Döhler möchte seine Anlage nicht als Ausweg missverstanden sehen, um Viehbestände in einer Region über ein vertretbares Maß hinaus zu steigern, nur weil die Gülleentsorgung damit zu lösen wäre. Idealerweise, meint er, halte ein Bauer immer nur so viel Vieh, wie er Gülle auch auf seinen Flächen verwerten kann. Er verfolgt den Ansatz eines regionalen Nährstoffmanagements: Die Gülle sollte als Dünger dort ausgebracht werden, wo die enthaltenen Nährstoffe auch herstammen.
Bei dem Projekt in Südtirol funktioniert dies, da die Dünger-Pellets beispielsweise im dortigen Wein- und Obstbau eingesetzt werden. Nutznießer sind aber auch Einheimische und Touristen, da stinkende Güllelachen auf Feldern direkt neben Wellnesshotels damit der Vergangenheit angehören.
Fürs Düngen mit Gülle gilt eine Verordnung
Seit 2. Juni 2017 gilt eine neue Düngeverordnung, wie Heinz-Dieter Hofmann, Pflanzenbau-Berater des Amts für Ernährung, Landwirtschaft und Forsten (AELF) Schweinfurt erklärt. Diese besagt: Nach der Ernte der Hauptfrucht darf auf Ackerflächen ab dem Spätsommer und im Herbst kein Dünger, also auch keine Gülle mehr ausgebracht werden.
Es gibt jedoch eine Ausnahme: Wenn ein Feld gleich nach der Ernte mit Raps, einer Zwischenfrucht, etwa Senf, oder Wintergerste (Vorfrucht muss ein Getreide gewesen sein) neu eingesät wird, darf dort bis 30. September stickstoffhaltiger Dünger (maximal 60 Kilogramm Stickstoff pro Hektar) ausgebracht werden. Von Anfang Oktober bis Ende Januar gilt dann jedoch ein generelles Düngeverbot.

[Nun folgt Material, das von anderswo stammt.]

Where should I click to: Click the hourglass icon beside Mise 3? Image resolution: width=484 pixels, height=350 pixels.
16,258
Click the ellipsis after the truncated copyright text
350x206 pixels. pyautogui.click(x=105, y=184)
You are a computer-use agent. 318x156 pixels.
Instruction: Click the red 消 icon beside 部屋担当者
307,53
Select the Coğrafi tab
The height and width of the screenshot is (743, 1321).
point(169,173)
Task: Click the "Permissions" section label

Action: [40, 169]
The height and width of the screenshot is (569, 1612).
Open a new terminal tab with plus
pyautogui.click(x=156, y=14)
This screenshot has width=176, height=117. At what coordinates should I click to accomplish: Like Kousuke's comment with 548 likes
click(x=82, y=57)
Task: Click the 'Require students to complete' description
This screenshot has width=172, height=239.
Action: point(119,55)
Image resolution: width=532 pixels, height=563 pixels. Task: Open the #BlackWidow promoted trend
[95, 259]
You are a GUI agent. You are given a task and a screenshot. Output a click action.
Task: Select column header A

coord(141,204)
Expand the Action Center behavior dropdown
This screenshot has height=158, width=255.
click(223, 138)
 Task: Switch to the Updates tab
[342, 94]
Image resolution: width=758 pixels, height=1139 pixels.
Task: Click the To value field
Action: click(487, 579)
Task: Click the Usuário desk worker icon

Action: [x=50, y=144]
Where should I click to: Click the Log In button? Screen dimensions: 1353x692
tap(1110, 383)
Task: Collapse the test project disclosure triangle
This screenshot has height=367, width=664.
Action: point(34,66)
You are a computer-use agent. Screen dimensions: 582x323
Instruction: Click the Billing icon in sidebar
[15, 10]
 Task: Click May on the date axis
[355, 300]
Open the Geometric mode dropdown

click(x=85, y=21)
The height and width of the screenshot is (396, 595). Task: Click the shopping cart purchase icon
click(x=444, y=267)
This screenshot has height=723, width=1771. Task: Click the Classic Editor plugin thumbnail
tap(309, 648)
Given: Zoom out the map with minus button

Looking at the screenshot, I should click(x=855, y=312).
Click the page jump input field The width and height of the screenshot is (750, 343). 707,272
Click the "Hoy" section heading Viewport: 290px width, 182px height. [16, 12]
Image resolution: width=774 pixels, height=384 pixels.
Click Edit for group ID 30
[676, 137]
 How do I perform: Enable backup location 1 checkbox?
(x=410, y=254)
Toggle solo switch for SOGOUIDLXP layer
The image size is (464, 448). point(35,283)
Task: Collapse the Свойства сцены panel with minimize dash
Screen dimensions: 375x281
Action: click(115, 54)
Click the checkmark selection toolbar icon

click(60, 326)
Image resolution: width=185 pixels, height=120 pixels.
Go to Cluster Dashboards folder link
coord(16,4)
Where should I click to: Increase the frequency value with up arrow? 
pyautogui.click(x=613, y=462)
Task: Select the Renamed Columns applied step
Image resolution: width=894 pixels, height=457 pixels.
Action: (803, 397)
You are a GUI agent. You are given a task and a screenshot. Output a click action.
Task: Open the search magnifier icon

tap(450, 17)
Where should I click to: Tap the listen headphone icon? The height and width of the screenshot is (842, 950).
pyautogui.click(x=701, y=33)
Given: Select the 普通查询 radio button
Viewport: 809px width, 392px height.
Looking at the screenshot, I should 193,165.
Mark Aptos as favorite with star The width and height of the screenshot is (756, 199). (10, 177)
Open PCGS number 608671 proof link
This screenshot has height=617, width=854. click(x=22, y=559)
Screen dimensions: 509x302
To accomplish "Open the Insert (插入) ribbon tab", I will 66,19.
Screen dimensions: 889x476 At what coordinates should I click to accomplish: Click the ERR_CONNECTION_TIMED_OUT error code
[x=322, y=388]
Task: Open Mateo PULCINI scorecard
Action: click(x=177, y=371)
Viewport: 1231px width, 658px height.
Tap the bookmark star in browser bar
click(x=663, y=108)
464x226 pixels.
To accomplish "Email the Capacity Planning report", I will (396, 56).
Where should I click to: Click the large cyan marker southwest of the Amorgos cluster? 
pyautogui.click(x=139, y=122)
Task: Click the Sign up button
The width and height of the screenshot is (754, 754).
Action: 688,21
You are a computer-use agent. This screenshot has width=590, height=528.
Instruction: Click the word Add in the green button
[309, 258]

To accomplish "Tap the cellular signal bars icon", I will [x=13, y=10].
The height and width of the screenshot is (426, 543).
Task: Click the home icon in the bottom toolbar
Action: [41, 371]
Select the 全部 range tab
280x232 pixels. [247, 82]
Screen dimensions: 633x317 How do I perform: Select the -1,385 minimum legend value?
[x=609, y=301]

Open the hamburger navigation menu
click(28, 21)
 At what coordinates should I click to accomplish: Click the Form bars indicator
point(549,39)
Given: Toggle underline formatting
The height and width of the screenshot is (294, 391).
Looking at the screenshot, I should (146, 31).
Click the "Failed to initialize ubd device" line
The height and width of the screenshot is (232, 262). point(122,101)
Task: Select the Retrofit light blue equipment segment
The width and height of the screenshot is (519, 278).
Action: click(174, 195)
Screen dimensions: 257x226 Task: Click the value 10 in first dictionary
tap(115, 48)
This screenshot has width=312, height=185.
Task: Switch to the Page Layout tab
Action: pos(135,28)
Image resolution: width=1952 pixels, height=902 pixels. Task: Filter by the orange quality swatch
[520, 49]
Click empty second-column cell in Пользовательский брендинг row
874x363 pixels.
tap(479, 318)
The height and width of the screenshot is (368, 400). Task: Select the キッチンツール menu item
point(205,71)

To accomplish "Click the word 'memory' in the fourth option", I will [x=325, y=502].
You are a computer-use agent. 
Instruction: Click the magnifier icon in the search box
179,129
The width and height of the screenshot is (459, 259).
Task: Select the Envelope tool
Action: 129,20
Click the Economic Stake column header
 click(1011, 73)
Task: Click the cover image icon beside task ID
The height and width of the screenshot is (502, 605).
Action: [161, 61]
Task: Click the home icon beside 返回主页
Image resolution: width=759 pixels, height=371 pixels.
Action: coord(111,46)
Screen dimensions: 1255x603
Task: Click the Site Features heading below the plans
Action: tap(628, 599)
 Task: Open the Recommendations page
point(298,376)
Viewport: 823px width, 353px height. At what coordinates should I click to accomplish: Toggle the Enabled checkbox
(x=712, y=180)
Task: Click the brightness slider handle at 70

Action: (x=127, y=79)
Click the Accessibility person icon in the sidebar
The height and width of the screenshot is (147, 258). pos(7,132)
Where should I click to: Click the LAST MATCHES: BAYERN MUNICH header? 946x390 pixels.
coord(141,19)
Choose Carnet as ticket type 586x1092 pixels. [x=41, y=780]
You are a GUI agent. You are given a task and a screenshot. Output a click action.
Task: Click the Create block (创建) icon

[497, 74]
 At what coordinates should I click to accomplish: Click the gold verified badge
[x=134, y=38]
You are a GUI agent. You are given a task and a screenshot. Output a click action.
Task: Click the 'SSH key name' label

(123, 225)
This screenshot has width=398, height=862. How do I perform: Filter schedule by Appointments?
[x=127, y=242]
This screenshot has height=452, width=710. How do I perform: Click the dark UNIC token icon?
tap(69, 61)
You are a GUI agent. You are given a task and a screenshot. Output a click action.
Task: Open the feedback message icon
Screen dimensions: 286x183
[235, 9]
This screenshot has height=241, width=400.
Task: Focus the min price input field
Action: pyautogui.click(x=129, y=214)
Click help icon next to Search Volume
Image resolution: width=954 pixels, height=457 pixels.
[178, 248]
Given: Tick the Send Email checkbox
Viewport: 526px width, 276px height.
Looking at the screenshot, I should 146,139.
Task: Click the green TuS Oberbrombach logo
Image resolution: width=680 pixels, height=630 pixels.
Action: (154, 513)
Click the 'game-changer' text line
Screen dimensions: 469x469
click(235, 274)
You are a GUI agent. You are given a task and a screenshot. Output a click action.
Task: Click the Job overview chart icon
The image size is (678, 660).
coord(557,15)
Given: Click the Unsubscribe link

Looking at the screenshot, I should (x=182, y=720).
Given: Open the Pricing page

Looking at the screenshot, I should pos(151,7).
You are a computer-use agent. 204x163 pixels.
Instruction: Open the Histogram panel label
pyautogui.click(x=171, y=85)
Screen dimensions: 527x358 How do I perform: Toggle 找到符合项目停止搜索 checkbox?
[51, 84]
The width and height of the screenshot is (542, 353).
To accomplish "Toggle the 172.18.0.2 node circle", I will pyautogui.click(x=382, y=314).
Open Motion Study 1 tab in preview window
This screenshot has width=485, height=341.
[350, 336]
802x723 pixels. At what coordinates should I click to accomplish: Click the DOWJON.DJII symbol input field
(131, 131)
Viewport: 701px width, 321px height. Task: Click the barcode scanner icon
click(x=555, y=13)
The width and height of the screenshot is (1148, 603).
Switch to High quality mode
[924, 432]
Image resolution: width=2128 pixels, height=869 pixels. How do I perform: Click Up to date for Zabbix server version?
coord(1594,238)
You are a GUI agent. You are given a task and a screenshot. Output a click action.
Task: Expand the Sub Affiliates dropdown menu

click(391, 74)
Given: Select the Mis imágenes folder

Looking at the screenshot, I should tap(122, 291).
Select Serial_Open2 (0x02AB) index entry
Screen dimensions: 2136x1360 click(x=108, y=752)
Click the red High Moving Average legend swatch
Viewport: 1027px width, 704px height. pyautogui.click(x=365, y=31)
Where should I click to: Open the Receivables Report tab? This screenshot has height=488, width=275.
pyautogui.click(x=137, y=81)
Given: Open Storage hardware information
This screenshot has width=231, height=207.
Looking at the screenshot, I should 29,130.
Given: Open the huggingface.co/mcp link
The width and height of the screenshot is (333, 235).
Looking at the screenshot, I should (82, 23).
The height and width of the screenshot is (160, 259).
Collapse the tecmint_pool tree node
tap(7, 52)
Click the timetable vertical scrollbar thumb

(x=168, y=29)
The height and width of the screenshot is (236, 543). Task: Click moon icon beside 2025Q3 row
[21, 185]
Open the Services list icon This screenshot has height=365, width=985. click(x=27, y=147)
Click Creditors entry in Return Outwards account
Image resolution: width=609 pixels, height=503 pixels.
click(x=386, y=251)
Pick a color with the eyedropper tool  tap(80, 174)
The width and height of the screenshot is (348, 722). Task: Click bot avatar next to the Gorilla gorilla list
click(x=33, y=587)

Für Grünland gelten laut Hofmann andere Vorgaben. Dort reicht das Düngeverbot vom 1. November bis 31. Januar. Aber auch hier sind Sonderregeln möglich, die mindestens für einen kompletten Landkreis gelten müssen. So darf aktuell in ganz Unterfranken wegen des feuchten Herbestes noch bis 15. November gedüngt werden. Das dreimonatige Verbot verschiebt sich folglich und gilt bis 14. Februar.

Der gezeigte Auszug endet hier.